#### EXERCISE INSTRUCTIONS
Restate the listing below word for word, and leave its pictures behind.

#### GIVEN RECORDS

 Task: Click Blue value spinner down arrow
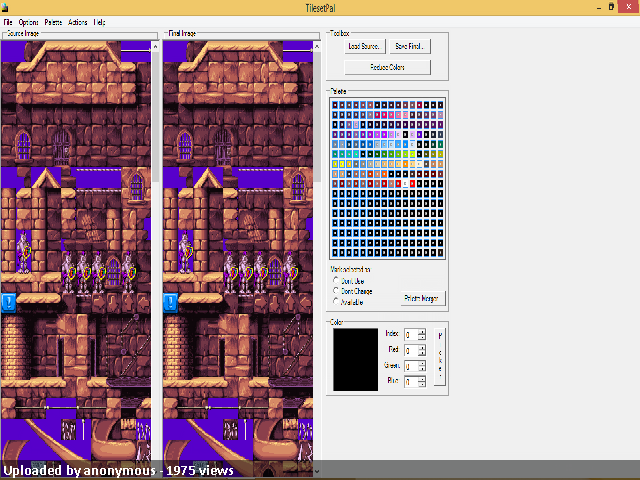(422, 384)
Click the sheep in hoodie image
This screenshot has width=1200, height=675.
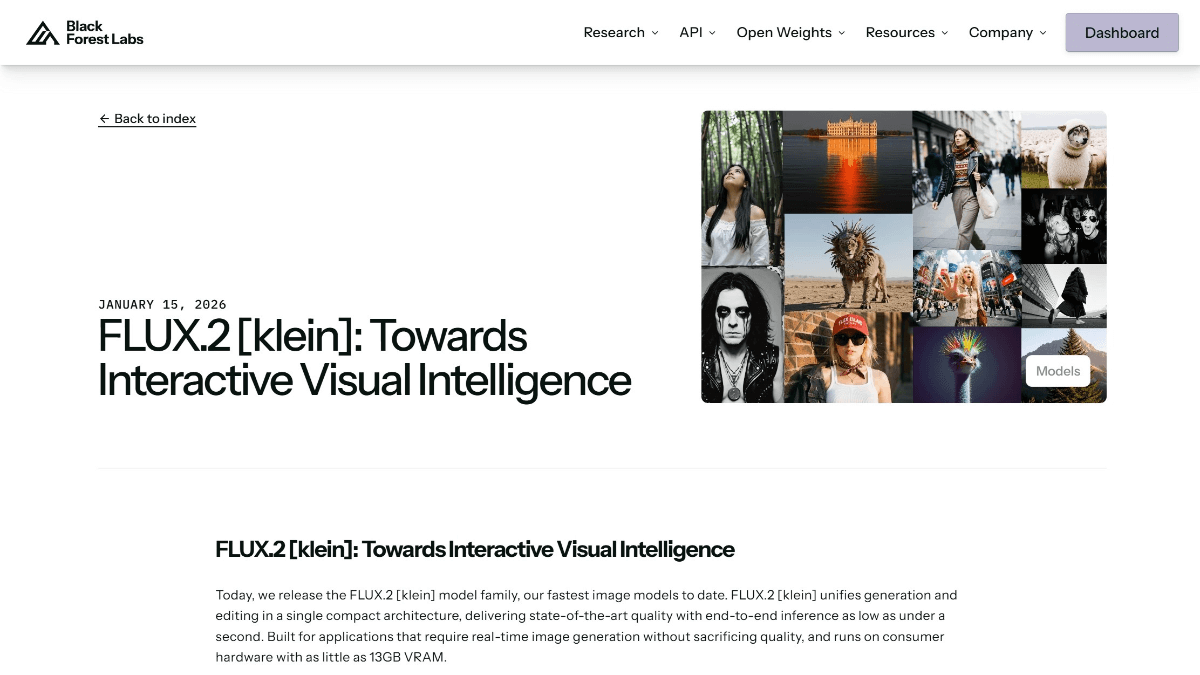(x=1062, y=148)
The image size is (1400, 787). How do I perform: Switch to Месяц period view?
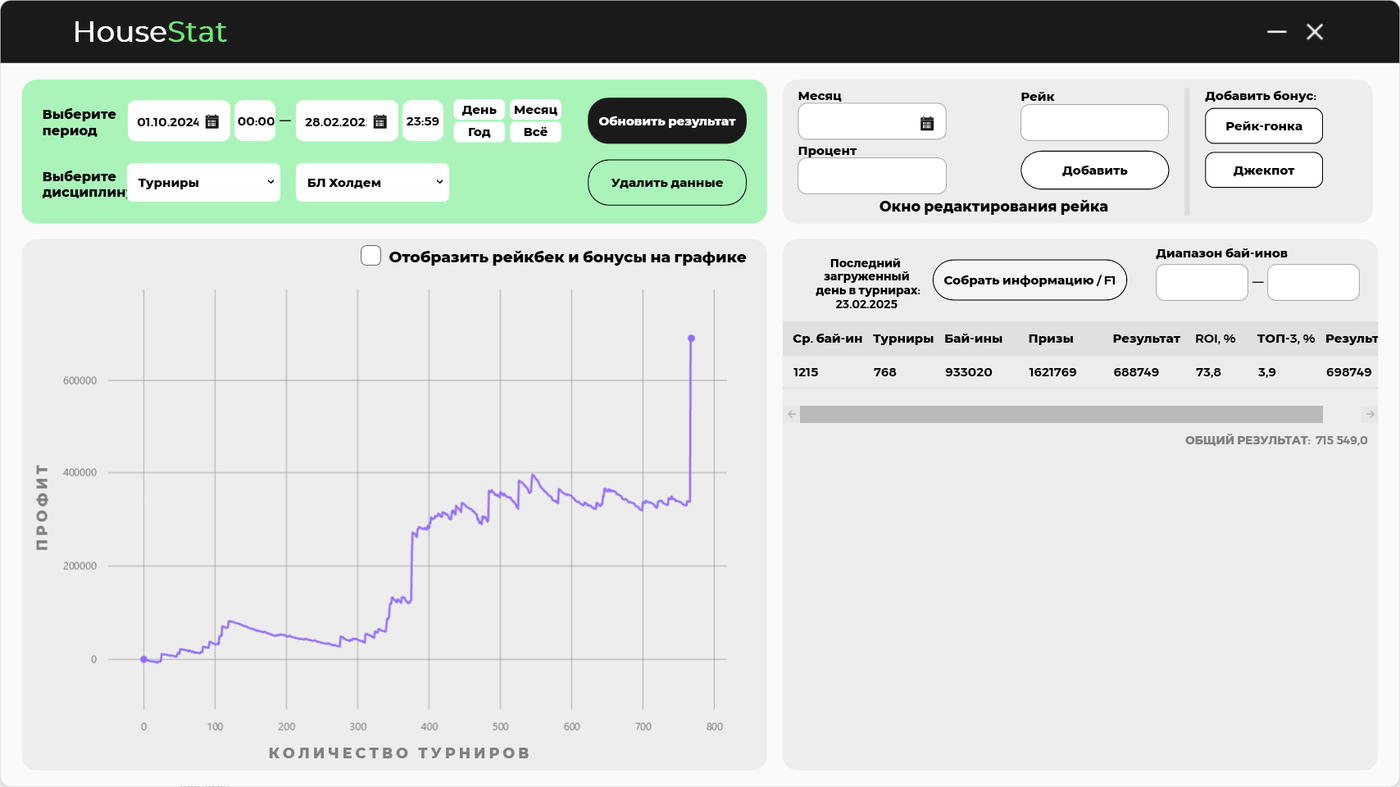pos(535,109)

#### TASK ANSWER
 Task: Click Blue value spinner down arrow
(422, 384)
Click the sheep in hoodie image
This screenshot has width=1200, height=675.
(x=1062, y=148)
The image size is (1400, 787). How do I perform: Switch to Месяц period view?
pos(535,109)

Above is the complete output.